EXERCISE BRIEF ->
Print the records exactly. Every mark must remain.

*****

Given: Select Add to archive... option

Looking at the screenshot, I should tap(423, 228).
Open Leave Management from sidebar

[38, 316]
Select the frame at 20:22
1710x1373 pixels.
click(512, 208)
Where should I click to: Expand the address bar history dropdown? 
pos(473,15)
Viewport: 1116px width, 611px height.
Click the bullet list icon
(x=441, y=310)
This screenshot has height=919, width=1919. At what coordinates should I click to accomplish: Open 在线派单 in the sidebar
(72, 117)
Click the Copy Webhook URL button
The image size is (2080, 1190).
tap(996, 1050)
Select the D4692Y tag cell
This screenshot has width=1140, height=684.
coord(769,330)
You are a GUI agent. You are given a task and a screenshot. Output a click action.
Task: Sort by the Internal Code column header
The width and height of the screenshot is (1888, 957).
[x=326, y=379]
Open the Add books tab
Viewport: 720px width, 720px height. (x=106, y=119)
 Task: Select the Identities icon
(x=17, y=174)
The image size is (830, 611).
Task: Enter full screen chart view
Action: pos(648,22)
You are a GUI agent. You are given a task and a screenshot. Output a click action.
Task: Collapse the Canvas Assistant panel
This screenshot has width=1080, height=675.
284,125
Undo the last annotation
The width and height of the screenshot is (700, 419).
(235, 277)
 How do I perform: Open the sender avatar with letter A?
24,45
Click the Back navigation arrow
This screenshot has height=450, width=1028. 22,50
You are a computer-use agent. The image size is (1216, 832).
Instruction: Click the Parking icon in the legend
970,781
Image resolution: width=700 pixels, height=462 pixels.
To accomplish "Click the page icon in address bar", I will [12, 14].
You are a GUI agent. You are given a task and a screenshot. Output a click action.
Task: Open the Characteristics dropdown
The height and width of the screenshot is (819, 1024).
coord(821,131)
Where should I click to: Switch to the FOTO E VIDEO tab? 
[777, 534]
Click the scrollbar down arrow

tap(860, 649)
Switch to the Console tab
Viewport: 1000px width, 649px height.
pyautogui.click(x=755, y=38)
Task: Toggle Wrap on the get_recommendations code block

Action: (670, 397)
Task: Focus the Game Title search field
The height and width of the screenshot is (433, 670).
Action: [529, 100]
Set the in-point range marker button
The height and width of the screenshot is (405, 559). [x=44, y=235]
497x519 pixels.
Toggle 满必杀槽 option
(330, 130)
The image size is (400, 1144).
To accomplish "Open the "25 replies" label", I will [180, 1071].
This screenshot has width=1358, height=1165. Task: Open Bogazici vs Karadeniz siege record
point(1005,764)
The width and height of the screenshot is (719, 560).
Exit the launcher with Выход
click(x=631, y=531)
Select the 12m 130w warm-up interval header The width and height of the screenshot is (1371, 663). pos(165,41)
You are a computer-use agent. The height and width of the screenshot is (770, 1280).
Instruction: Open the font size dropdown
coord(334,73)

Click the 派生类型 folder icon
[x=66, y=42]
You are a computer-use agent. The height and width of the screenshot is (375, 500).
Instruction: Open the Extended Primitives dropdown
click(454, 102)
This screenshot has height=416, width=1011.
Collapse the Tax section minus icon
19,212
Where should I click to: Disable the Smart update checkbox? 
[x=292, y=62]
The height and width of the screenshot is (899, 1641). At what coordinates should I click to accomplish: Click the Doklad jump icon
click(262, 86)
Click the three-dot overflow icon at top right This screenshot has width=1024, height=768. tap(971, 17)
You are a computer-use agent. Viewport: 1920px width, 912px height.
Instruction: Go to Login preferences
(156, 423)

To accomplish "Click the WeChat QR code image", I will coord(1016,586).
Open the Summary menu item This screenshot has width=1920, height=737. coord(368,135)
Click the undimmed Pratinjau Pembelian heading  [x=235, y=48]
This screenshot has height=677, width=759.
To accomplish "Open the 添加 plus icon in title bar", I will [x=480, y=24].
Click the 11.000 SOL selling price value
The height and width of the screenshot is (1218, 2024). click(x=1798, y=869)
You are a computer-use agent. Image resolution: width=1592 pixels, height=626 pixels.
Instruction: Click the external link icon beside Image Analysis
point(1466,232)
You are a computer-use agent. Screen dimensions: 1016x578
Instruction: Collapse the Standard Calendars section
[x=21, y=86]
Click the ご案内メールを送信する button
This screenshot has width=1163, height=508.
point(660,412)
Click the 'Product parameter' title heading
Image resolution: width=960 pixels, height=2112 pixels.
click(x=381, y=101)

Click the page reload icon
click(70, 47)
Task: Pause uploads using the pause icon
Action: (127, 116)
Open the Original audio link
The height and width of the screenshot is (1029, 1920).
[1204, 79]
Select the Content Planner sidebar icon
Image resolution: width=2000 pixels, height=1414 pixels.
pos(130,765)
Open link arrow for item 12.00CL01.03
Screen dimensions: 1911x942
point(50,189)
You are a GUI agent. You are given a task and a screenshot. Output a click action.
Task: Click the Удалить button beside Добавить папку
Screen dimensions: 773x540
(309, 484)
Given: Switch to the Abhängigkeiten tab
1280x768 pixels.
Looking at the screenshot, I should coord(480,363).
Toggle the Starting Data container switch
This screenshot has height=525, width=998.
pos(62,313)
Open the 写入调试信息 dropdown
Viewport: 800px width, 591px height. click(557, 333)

*****

SOLUTION TO THIS TASK ->
Given: Select Add to archive... option

Looking at the screenshot, I should tap(423, 228).
Open Leave Management from sidebar

[38, 316]
Select the frame at 20:22
1710x1373 pixels.
click(512, 208)
Where should I click to: Expand the address bar history dropdown? 
pos(473,15)
Viewport: 1116px width, 611px height.
Click the bullet list icon
(x=441, y=310)
This screenshot has height=919, width=1919. At what coordinates should I click to accomplish: Open 在线派单 in the sidebar
(72, 117)
Click the Copy Webhook URL button
The image size is (2080, 1190).
tap(996, 1050)
Select the D4692Y tag cell
This screenshot has width=1140, height=684.
coord(769,330)
You are a GUI agent. You are given a task and a screenshot. Output a click action.
Task: Sort by the Internal Code column header
The width and height of the screenshot is (1888, 957).
[x=326, y=379]
Open the Add books tab
Viewport: 720px width, 720px height. (x=106, y=119)
 Task: Select the Identities icon
(x=17, y=174)
The image size is (830, 611).
Task: Enter full screen chart view
Action: pos(648,22)
You are a GUI agent. You are given a task and a screenshot. Output a click action.
Task: Collapse the Canvas Assistant panel
This screenshot has width=1080, height=675.
284,125
Undo the last annotation
The width and height of the screenshot is (700, 419).
(235, 277)
 How do I perform: Open the sender avatar with letter A?
24,45
Click the Back navigation arrow
This screenshot has height=450, width=1028. 22,50
You are a computer-use agent. The image size is (1216, 832).
Instruction: Click the Parking icon in the legend
970,781
Image resolution: width=700 pixels, height=462 pixels.
To accomplish "Click the page icon in address bar", I will [12, 14].
You are a GUI agent. You are given a task and a screenshot. Output a click action.
Task: Open the Characteristics dropdown
The height and width of the screenshot is (819, 1024).
coord(821,131)
Where should I click to: Switch to the FOTO E VIDEO tab? 
[777, 534]
Click the scrollbar down arrow

tap(860, 649)
Switch to the Console tab
Viewport: 1000px width, 649px height.
pyautogui.click(x=755, y=38)
Task: Toggle Wrap on the get_recommendations code block

Action: (670, 397)
Task: Focus the Game Title search field
The height and width of the screenshot is (433, 670).
Action: [529, 100]
Set the in-point range marker button
The height and width of the screenshot is (405, 559). [x=44, y=235]
497x519 pixels.
Toggle 满必杀槽 option
(330, 130)
The image size is (400, 1144).
To accomplish "Open the "25 replies" label", I will [180, 1071].
This screenshot has width=1358, height=1165. Task: Open Bogazici vs Karadeniz siege record
point(1005,764)
The width and height of the screenshot is (719, 560).
Exit the launcher with Выход
click(x=631, y=531)
Select the 12m 130w warm-up interval header The width and height of the screenshot is (1371, 663). pos(165,41)
You are a computer-use agent. The height and width of the screenshot is (770, 1280).
Instruction: Open the font size dropdown
coord(334,73)

Click the 派生类型 folder icon
[x=66, y=42]
You are a computer-use agent. The height and width of the screenshot is (375, 500).
Instruction: Open the Extended Primitives dropdown
click(454, 102)
This screenshot has height=416, width=1011.
Collapse the Tax section minus icon
19,212
Where should I click to: Disable the Smart update checkbox? 
[x=292, y=62]
The height and width of the screenshot is (899, 1641). At what coordinates should I click to accomplish: Click the Doklad jump icon
click(262, 86)
Click the three-dot overflow icon at top right This screenshot has width=1024, height=768. tap(971, 17)
You are a computer-use agent. Viewport: 1920px width, 912px height.
Instruction: Go to Login preferences
(156, 423)

To accomplish "Click the WeChat QR code image", I will coord(1016,586).
Open the Summary menu item This screenshot has width=1920, height=737. coord(368,135)
Click the undimmed Pratinjau Pembelian heading  [x=235, y=48]
This screenshot has height=677, width=759.
To accomplish "Open the 添加 plus icon in title bar", I will [x=480, y=24].
Click the 11.000 SOL selling price value
The height and width of the screenshot is (1218, 2024). click(x=1798, y=869)
You are a computer-use agent. Image resolution: width=1592 pixels, height=626 pixels.
Instruction: Click the external link icon beside Image Analysis
point(1466,232)
You are a computer-use agent. Screen dimensions: 1016x578
Instruction: Collapse the Standard Calendars section
[x=21, y=86]
Click the ご案内メールを送信する button
This screenshot has width=1163, height=508.
point(660,412)
Click the 'Product parameter' title heading
Image resolution: width=960 pixels, height=2112 pixels.
click(x=381, y=101)

Click the page reload icon
click(70, 47)
Task: Pause uploads using the pause icon
Action: (127, 116)
Open the Original audio link
The height and width of the screenshot is (1029, 1920).
[1204, 79]
Select the Content Planner sidebar icon
Image resolution: width=2000 pixels, height=1414 pixels.
pos(130,765)
Open link arrow for item 12.00CL01.03
Screen dimensions: 1911x942
point(50,189)
You are a GUI agent. You are given a task and a screenshot. Output a click action.
Task: Click the Удалить button beside Добавить папку
Screen dimensions: 773x540
(309, 484)
Given: Switch to the Abhängigkeiten tab
1280x768 pixels.
Looking at the screenshot, I should coord(480,363).
Toggle the Starting Data container switch
This screenshot has height=525, width=998.
pos(62,313)
Open the 写入调试信息 dropdown
Viewport: 800px width, 591px height. click(557, 333)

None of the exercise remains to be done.